Who he is these days is an old meme, no easy fate to swallow. The folks at ROFLcon still love him like you love your eccentric uncle, but he doesn’t even rate a speaking slot. If you think regular fame is fleeting, Internet fame can move much faster, as the culture thrives on disposability, our overstimulated appetites for novelty now as boundless as our attention spans are short.
Maynard’s had a bad run lately. His computer consulting business dried up in the Great Recession. The Kimmel spots disappeared too, causing his agent to ditch him. An amateur pilot, Maynard had to give up his single-engine plane, and he’s teetering on the edge of bankruptcy. Disney wanted nothing to do with him, promotions-wise, when Tron: Legacy premiered in 2010. And the capper: Maynard was banned from seeing the sequel at his local theater in costume, for fear the Tron suit’s lights would distract patrons.
He’s philosophical about what’s happened. When his visage first hit meme-spreading websites like Slashdot and Fark, “I learned a lesson from Star Wars Kid,” says Maynard. Star Wars Kid may be the most famous of all viral videos. A plus-size kid made a video of himself in a very intense light saber fight with an imaginary opponent, which unkind classmates uploaded without his consent, scarring him for life. The video is hilarious, of course. But imagine the most embarrassing thing you ever did as a 15-year-old. Now imagine a video of it getting 25,522,542 YouTube views, which is what Star Wars Kid’s video garnered. “There’s no getting rid of it,” Maynard continues. “You’re not going to be able to clean it off the Internet. So I’m sitting on a tiger. I have two choices. I can either jump off and hope he doesn’t turn around and eat me. Or I can grab his ears and enjoy the ride.”
But after riding the tiger, there’s a problem with his Internet fame, Maynard says: “What do I do with it? I’ve never really come up with a good answer to that. I really understand why movie stars get hooked on drugs. While you’re big, everybody wants to tell you how wonderful you are. Then all of a sudden, nobody wants to talk to you.” A young conference volunteer asks us to move. We’re blocking the registration line. I tell her to show some respect. This isn’t just any schmuck she’s dealing with. This is Tron Guy.
Pull it up on your reader, sit back and spend 20 or 30 minutes with this gem. You’ll be really glad you did.
*(Mind you, it appears that Sullivan had either misread or maybe not read the entire article, but still… plus an extra hat tip to him for being the one to post Labash’s pointing it out.)

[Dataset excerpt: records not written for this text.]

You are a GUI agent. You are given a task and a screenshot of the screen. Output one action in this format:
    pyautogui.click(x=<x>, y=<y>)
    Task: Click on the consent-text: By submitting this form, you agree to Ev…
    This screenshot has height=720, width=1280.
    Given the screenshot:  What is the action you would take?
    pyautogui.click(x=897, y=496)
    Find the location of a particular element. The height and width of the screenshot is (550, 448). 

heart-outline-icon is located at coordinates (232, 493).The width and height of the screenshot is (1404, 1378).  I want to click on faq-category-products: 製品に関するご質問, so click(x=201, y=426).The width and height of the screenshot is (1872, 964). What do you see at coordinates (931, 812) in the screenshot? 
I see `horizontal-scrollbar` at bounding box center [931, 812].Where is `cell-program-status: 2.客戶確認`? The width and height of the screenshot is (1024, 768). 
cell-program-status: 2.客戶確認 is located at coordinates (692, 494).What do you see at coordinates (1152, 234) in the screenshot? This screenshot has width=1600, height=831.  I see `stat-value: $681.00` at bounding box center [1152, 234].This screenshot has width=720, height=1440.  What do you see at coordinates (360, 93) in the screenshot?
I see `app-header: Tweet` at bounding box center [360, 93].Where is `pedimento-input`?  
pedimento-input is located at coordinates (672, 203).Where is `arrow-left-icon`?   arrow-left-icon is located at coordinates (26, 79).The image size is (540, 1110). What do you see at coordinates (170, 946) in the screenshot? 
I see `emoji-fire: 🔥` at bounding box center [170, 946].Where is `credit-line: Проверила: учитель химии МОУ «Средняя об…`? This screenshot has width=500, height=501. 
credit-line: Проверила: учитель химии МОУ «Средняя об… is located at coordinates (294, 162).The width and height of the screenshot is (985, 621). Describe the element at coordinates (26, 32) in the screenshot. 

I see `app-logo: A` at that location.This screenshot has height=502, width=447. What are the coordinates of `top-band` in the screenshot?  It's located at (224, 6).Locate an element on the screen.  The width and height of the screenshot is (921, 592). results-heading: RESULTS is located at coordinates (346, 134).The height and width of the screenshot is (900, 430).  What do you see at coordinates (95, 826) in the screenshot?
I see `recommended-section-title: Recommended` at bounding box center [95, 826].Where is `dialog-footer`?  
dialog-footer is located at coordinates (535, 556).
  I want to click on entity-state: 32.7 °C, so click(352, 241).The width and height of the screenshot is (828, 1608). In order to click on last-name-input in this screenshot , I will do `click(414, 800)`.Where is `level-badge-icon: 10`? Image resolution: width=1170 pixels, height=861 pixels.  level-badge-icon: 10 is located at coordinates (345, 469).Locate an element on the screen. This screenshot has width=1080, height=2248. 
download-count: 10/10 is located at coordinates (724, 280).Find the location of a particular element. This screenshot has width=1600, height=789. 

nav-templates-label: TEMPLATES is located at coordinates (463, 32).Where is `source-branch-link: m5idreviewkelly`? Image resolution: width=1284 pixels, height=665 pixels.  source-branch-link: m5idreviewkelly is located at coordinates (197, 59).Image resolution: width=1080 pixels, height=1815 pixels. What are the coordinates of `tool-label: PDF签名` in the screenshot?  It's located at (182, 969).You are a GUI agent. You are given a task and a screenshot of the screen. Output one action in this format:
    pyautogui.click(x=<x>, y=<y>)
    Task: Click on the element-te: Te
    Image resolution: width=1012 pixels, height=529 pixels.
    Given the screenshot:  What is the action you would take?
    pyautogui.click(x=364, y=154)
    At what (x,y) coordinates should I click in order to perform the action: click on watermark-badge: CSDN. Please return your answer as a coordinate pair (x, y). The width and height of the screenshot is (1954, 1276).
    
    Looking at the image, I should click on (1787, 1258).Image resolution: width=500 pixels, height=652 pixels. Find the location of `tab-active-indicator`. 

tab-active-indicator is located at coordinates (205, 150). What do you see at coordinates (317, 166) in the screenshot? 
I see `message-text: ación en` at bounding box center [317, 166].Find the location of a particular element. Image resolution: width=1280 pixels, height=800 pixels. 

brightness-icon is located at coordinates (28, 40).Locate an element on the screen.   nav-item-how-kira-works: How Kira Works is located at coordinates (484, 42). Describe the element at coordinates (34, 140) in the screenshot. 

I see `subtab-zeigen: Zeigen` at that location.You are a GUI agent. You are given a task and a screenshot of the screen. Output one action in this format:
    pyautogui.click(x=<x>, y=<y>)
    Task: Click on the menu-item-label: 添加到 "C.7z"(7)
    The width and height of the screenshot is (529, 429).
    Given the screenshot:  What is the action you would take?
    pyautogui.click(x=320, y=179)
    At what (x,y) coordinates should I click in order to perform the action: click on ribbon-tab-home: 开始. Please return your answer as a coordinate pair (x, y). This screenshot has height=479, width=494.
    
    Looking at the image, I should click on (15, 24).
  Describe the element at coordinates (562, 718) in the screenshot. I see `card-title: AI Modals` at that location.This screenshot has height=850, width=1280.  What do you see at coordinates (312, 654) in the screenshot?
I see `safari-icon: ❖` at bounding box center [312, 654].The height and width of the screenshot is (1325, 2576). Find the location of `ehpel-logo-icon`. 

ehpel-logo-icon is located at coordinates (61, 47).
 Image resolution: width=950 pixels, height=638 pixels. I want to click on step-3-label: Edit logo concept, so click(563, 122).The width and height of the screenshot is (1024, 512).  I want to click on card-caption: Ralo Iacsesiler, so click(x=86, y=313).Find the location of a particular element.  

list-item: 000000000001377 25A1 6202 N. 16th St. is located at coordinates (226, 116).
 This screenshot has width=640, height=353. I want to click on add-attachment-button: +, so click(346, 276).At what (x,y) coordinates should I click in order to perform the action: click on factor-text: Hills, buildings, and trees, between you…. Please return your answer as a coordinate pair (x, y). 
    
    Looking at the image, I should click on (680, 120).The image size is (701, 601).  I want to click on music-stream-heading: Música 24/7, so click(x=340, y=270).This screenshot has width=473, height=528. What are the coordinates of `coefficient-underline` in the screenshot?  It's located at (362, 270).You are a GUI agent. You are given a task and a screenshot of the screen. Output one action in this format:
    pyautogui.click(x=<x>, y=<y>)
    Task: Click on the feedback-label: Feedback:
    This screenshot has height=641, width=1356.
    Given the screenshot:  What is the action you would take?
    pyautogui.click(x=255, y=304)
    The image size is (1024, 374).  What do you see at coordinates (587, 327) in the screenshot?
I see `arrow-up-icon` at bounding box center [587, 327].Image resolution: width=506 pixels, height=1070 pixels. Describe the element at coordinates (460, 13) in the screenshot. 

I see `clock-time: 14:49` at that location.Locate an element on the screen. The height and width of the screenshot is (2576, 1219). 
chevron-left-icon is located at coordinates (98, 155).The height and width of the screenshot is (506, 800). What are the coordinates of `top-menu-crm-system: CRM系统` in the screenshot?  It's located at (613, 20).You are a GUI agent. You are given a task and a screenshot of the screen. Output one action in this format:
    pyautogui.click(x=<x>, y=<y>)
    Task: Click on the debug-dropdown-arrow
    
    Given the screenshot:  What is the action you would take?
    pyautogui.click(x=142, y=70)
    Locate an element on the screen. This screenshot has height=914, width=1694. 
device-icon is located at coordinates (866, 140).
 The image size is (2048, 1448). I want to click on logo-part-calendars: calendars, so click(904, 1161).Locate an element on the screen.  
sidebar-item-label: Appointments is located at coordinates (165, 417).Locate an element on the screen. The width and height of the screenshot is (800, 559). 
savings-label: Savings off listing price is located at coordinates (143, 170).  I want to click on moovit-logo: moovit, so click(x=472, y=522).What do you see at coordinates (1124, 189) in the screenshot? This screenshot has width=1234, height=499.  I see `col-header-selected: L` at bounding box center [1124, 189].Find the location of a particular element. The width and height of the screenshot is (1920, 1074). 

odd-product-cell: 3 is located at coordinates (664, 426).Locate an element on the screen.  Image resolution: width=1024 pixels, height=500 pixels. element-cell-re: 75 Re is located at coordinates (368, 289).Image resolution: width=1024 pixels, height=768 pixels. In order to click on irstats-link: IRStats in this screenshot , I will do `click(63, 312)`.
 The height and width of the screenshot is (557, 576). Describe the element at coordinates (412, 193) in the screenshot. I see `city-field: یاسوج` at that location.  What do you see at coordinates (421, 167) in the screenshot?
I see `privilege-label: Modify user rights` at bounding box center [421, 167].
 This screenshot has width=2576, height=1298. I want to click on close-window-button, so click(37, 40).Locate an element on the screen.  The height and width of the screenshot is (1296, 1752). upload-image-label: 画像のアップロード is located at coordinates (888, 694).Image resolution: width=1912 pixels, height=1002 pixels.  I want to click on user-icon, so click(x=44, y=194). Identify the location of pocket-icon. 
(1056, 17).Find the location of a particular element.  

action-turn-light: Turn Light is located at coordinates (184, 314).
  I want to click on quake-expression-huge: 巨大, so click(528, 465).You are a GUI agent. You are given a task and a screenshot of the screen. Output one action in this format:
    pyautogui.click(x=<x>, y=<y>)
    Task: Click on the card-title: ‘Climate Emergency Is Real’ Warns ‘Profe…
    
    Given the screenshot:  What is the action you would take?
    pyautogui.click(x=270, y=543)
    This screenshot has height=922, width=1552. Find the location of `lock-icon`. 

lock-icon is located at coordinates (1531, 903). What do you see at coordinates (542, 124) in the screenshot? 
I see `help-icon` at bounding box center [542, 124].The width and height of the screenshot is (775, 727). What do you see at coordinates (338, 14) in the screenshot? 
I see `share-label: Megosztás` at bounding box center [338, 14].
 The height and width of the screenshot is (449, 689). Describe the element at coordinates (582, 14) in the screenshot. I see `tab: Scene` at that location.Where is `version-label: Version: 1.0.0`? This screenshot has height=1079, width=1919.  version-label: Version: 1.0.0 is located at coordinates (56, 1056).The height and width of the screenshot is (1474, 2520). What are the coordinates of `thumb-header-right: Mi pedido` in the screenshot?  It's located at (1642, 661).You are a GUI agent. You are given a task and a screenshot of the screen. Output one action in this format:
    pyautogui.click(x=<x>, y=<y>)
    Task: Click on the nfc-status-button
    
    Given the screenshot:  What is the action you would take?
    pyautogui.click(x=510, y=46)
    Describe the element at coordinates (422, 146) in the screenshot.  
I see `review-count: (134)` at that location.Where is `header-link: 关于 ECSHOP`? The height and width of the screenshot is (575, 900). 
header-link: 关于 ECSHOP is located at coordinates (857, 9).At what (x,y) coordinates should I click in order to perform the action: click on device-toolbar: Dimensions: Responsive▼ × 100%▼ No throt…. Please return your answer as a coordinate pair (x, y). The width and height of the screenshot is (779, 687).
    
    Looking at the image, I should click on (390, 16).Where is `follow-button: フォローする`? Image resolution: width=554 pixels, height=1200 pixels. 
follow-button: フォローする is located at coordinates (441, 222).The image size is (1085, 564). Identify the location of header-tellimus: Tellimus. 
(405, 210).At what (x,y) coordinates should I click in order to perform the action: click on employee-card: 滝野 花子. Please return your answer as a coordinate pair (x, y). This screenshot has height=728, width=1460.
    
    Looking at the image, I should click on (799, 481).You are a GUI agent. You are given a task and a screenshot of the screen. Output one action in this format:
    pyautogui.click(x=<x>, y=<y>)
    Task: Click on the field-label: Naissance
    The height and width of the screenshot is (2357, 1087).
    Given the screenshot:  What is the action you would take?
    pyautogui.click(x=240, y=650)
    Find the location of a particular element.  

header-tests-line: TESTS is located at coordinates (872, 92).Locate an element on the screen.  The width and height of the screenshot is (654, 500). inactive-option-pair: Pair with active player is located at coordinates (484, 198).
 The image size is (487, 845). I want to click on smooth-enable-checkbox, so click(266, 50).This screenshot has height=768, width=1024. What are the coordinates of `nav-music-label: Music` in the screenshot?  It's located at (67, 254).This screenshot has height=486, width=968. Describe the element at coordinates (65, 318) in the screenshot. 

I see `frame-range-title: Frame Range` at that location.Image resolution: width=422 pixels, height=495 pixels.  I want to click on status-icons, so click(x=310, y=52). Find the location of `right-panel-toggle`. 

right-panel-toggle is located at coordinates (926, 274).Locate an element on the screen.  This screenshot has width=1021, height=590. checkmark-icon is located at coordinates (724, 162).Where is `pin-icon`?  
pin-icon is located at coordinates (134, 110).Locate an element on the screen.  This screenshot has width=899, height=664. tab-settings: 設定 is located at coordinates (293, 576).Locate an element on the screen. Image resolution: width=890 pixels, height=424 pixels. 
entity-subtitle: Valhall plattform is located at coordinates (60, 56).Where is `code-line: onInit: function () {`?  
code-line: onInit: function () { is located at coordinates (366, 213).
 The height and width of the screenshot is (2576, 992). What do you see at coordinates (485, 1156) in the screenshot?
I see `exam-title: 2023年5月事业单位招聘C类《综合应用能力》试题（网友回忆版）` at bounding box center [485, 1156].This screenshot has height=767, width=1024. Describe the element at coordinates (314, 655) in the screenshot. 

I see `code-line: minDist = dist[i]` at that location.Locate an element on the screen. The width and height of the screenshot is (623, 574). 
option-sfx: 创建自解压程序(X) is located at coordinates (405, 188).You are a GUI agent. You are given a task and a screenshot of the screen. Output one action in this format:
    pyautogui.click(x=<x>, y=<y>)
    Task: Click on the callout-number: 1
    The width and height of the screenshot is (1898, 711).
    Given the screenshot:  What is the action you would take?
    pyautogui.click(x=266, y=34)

** I’ve been thinking more and more about this subject, and as a result this weekend I intend to do one of the existentially scariest things I have ever done before. I have TIVOed the top three rated shows from both FOX and MSNBC, and in an effort to see what partisan cable TV is really bringing to the table will be watching all six (holy mother of God, six!) hours of the stuff and write about what I find. Pray for me.